Курбас зачитывался современной новейшей литературой: немецкой, французской, английской, испанской. Кулиш всю эту «европейщину» терпеть не мог, но с наслаждением углублялся в толстые тома «Киевской старины» или ежегодники «Літературно-наукового вісника».

Когда Кулиш с Курбасом впервые встретились (1925 год), Курбас был еще целиком захвачен «деструкцией» искусства, исканиями конструкций и всяческими футуризмами. А Кулиш тогда вообще не знал, что такое литературный «изм» и какие такие «измы» бывают, и вкусы их, и видение мира, и взгляды на искусство театра были диаметрально противоположны, даже антагонистичны. Но они сразу же – как две антагонистические натуры, дополняющие друг друга, – сразу же сблизились, крепко сдружились.

А прошел год. И они на искусство уже смотрели… словно одной парой глаз.

Кто же из них влиял на другого?

Оба: Курбас на Кулиша, Кулиш на Курбаса. Их общее художническое мировоззрение явилось результатом скрещения двух индивидуальных мировоззрений – курбасовского и кулишовского. Майк Йогансен, беспощадный насмешник, о них говорил:

– Кулиш – Курбас – «ку-ку», только каждый из них – кукушка в гнезде другого.
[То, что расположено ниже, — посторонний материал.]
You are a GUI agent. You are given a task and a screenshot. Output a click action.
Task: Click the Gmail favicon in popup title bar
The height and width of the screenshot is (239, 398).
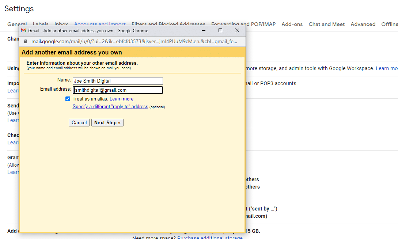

Этот союз, это важное явление в украинской культуре, как видите, имеет непосредственное отношение к нашему городу. Здесь Кулиш служил в организации, которая называлась Тубсоцвих», по-русски «Губсоцвос» – «Губернское отделение социального воспитания». Ему подчинялись все детские дома, детские ясли, детские сады. Кулиш колесил по губернии неутомимо, глотая пыль проселочных дорог, и наблюдал страшную бедность, голод 1921 и 1923 годов, оставшихся сиротами детей. И старался сделать как можно больше, чтобы им лучше, нормальнее жилось. А заодно писал свои первые пьесы – «97», «Коммуна в степях», «Как погиб Гуска».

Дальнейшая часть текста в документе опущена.